→ Task goal:
Write out the entries below in full, exactly as given.

START Data shown

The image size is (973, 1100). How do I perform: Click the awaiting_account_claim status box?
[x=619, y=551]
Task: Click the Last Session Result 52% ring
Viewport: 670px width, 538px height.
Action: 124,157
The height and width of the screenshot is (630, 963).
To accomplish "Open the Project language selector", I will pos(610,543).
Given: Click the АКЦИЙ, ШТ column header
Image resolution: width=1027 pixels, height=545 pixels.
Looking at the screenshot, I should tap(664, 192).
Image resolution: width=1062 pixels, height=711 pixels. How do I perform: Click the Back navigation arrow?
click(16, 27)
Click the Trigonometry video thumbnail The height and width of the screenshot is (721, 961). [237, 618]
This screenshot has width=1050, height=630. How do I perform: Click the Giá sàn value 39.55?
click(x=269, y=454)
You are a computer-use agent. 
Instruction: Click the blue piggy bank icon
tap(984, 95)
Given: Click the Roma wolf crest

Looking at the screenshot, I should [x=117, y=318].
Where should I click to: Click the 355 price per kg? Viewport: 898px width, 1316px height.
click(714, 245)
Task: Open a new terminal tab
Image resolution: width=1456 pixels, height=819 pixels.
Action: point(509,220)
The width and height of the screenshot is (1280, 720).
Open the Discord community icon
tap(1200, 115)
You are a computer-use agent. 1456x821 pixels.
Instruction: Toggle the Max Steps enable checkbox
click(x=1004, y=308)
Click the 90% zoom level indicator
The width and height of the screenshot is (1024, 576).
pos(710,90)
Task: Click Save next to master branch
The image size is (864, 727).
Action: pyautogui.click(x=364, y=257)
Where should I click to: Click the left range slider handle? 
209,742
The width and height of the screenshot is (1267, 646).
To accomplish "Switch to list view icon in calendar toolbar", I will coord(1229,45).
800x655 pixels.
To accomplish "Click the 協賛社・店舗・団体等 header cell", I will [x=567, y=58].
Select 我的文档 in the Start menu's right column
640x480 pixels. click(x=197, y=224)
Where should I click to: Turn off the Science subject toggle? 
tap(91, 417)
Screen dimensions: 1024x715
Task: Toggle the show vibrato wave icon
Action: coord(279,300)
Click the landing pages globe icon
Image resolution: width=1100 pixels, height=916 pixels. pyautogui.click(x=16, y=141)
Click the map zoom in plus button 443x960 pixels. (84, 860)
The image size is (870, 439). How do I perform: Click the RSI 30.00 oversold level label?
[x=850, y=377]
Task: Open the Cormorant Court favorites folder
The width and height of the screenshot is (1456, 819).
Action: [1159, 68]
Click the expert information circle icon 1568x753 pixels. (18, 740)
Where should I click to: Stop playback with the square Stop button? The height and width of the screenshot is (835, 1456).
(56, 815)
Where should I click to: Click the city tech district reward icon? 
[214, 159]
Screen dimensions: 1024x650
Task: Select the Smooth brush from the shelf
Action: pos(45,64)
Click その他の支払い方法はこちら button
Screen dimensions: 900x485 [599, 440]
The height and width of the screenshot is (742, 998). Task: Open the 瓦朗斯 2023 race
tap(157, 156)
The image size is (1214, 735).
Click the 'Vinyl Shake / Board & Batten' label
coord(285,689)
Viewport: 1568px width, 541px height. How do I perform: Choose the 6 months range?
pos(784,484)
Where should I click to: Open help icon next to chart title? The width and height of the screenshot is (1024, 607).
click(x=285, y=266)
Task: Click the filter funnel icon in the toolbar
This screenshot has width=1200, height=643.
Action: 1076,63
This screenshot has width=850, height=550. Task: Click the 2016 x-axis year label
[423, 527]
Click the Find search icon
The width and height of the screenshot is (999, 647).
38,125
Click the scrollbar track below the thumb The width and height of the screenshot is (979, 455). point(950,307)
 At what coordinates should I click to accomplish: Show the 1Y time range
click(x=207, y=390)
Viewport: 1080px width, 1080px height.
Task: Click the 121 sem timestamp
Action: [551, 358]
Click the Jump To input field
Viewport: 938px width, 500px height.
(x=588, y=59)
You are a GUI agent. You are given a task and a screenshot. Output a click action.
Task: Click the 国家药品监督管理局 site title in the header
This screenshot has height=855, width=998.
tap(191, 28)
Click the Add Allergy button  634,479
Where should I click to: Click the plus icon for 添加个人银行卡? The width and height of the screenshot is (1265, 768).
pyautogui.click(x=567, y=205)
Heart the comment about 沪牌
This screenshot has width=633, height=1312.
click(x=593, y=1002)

END Data shown

→ Answer to this problem:
The image size is (973, 1100). How do I perform: Click the awaiting_account_claim status box?
[x=619, y=551]
Task: Click the Last Session Result 52% ring
Viewport: 670px width, 538px height.
Action: 124,157
The height and width of the screenshot is (630, 963).
To accomplish "Open the Project language selector", I will pos(610,543).
Given: Click the АКЦИЙ, ШТ column header
Image resolution: width=1027 pixels, height=545 pixels.
Looking at the screenshot, I should tap(664, 192).
Image resolution: width=1062 pixels, height=711 pixels. How do I perform: Click the Back navigation arrow?
click(16, 27)
Click the Trigonometry video thumbnail The height and width of the screenshot is (721, 961). [237, 618]
This screenshot has width=1050, height=630. How do I perform: Click the Giá sàn value 39.55?
click(x=269, y=454)
You are a computer-use agent. 
Instruction: Click the blue piggy bank icon
tap(984, 95)
Given: Click the Roma wolf crest

Looking at the screenshot, I should [x=117, y=318].
Where should I click to: Click the 355 price per kg? Viewport: 898px width, 1316px height.
click(714, 245)
Task: Open a new terminal tab
Image resolution: width=1456 pixels, height=819 pixels.
Action: point(509,220)
The width and height of the screenshot is (1280, 720).
Open the Discord community icon
tap(1200, 115)
You are a computer-use agent. 1456x821 pixels.
Instruction: Toggle the Max Steps enable checkbox
click(x=1004, y=308)
Click the 90% zoom level indicator
The width and height of the screenshot is (1024, 576).
pos(710,90)
Task: Click Save next to master branch
The image size is (864, 727).
Action: pyautogui.click(x=364, y=257)
Where should I click to: Click the left range slider handle? 
209,742
The width and height of the screenshot is (1267, 646).
To accomplish "Switch to list view icon in calendar toolbar", I will coord(1229,45).
800x655 pixels.
To accomplish "Click the 協賛社・店舗・団体等 header cell", I will [x=567, y=58].
Select 我的文档 in the Start menu's right column
640x480 pixels. click(x=197, y=224)
Where should I click to: Turn off the Science subject toggle? 
tap(91, 417)
Screen dimensions: 1024x715
Task: Toggle the show vibrato wave icon
Action: coord(279,300)
Click the landing pages globe icon
Image resolution: width=1100 pixels, height=916 pixels. pyautogui.click(x=16, y=141)
Click the map zoom in plus button 443x960 pixels. (84, 860)
The image size is (870, 439). How do I perform: Click the RSI 30.00 oversold level label?
[x=850, y=377]
Task: Open the Cormorant Court favorites folder
The width and height of the screenshot is (1456, 819).
Action: [1159, 68]
Click the expert information circle icon 1568x753 pixels. (18, 740)
Where should I click to: Stop playback with the square Stop button? The height and width of the screenshot is (835, 1456).
(56, 815)
Where should I click to: Click the city tech district reward icon? 
[214, 159]
Screen dimensions: 1024x650
Task: Select the Smooth brush from the shelf
Action: pos(45,64)
Click その他の支払い方法はこちら button
Screen dimensions: 900x485 [599, 440]
The height and width of the screenshot is (742, 998). Task: Open the 瓦朗斯 2023 race
tap(157, 156)
The image size is (1214, 735).
Click the 'Vinyl Shake / Board & Batten' label
coord(285,689)
Viewport: 1568px width, 541px height. How do I perform: Choose the 6 months range?
pos(784,484)
Where should I click to: Open help icon next to chart title? The width and height of the screenshot is (1024, 607).
click(x=285, y=266)
Task: Click the filter funnel icon in the toolbar
This screenshot has width=1200, height=643.
Action: 1076,63
This screenshot has width=850, height=550. Task: Click the 2016 x-axis year label
[423, 527]
Click the Find search icon
The width and height of the screenshot is (999, 647).
38,125
Click the scrollbar track below the thumb The width and height of the screenshot is (979, 455). point(950,307)
 At what coordinates should I click to accomplish: Show the 1Y time range
click(x=207, y=390)
Viewport: 1080px width, 1080px height.
Task: Click the 121 sem timestamp
Action: [551, 358]
Click the Jump To input field
Viewport: 938px width, 500px height.
(x=588, y=59)
You are a GUI agent. You are given a task and a screenshot. Output a click action.
Task: Click the 国家药品监督管理局 site title in the header
This screenshot has height=855, width=998.
tap(191, 28)
Click the Add Allergy button  634,479
Where should I click to: Click the plus icon for 添加个人银行卡? The width and height of the screenshot is (1265, 768).
pyautogui.click(x=567, y=205)
Heart the comment about 沪牌
This screenshot has width=633, height=1312.
click(x=593, y=1002)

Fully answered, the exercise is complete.